WHAT THIS EXERCISE ASKS
**a)** In the article on the Johnson & Johnson vaccine, how many suspected cases of Guillain-Barré syndrome were identified, and out of how many doses?
**b)** Render this sentence from the article on the Johnson & Johnson vaccine in Spanish: "Most people eventually recover, even from the most severe cases, but some are left with permanent nerve damage."
**c)** Transcribe the stretch of the article on the Johnson & Johnson vaccine from "U.S. health officials" through "have been administered.".

CDC says J&J vaccine has ‘small possible risk’ of rare neurological disorder


U.S. health officials said Monday Johnson & Johnson’s COVID-19 vaccine may pose a "small possible risk" of a rare neurological disorder known as Guillain-Barré syndrome, another setback for the vaccine that was temporarily paused earlier this year. 

About 100 suspected cases of Guillain-Barré syndrome were identified out of 12.8 million doses of the Johnson & Johnson shot, according to a statement from the U.S. Centers for Disease Control and Prevention. The cases were mostly reported about two weeks after vaccination and mostly in men, age 50 and older, the CDC said.

The CDC said it would ask its panel of outside vaccine experts to review the issue at an upcoming meeting. J&J didn’t immediately respond to a request for comment.

Available data did not show a similar link with the Pfizer-BioNTech or Moderna vaccines, of which more than 320 million doses have been administered.

Guillain-Barré syndrome is a rare neurological disorder in which the body's immune system mistakenly attacks part of its peripheral nervous system, according to the National Institute of Neurological Disorders and Stroke, part of the National Institutes of Health. 

The condition can range from a mild case with brief moments of weakness to near-paralysis — leaving the person unable to breathe independently. Most people eventually recover, even from the most severe cases, but some are left with permanent nerve damage. 

While the exact cause of the syndrome remains unknown, most cases usually follow a respiratory or gastrointestinal viral infection. An estimated 3,000 to 6,000 people develop Guillain-Barré syndrome each year in the U.S., according to the CDC

The announcement comes as another blow to the J&J shot after U.S. officials briefly paused its use in April to investigate reports of rare blood clots. Officials said that out of nearly 8 million people vaccinated before the pause, health officials uncovered 15 cases of a highly unusual kind of blood clot, three of them fatal. All were women, and most younger than 50.

Screenshot grounding data

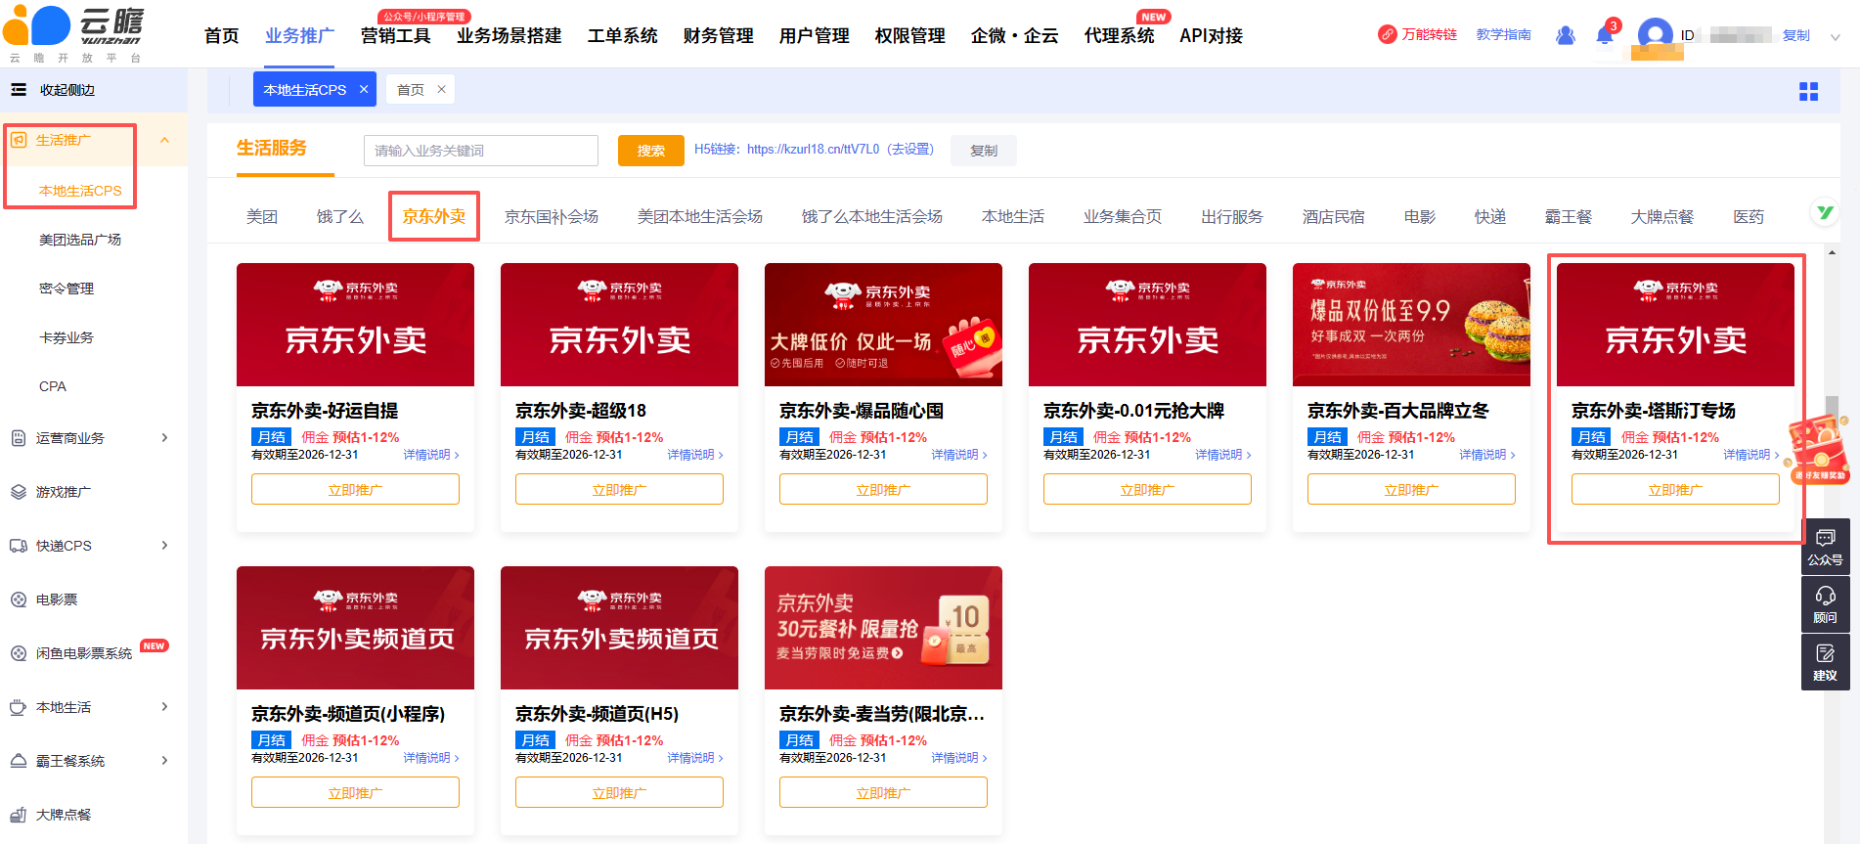Click the grid layout icon at top right
The height and width of the screenshot is (844, 1860).
1808,91
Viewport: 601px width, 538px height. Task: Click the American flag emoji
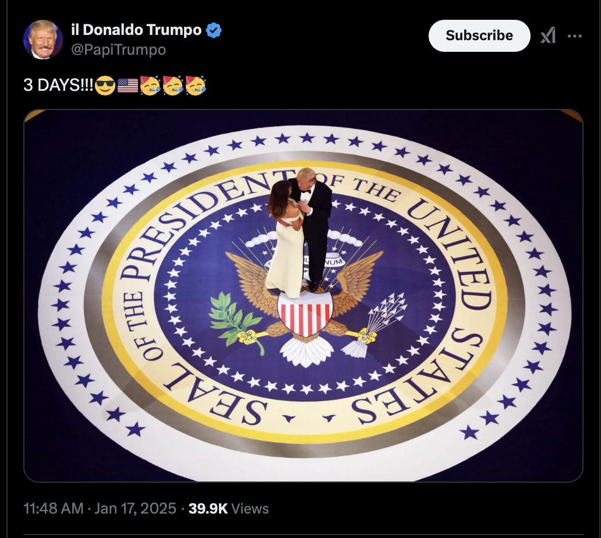click(128, 86)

SOLUTIONS TO THE EXERCISE
**a)** About 100 suspected cases out of 12.8 million doses.

**b)** La mayoría de las personas se recuperan con el tiempo, incluso de los casos más graves, pero algunas quedan con daño nervioso permanente.

**c)**
U.S. health officials said Monday Johnson & Johnson’s COVID-19 vaccine may pose a "small possible risk" of a rare neurological disorder known as Guillain-Barré syndrome, another setback for the vaccine that was temporarily paused earlier this year. 

About 100 suspected cases of Guillain-Barré syndrome were identified out of 12.8 million doses of the Johnson & Johnson shot, according to a statement from the U.S. Centers for Disease Control and Prevention. The cases were mostly reported about two weeks after vaccination and mostly in men, age 50 and older, the CDC said.

The CDC said it would ask its panel of outside vaccine experts to review the issue at an upcoming meeting. J&J didn’t immediately respond to a request for comment.

Available data did not show a similar link with the Pfizer-BioNTech or Moderna vaccines, of which more than 320 million doses have been administered.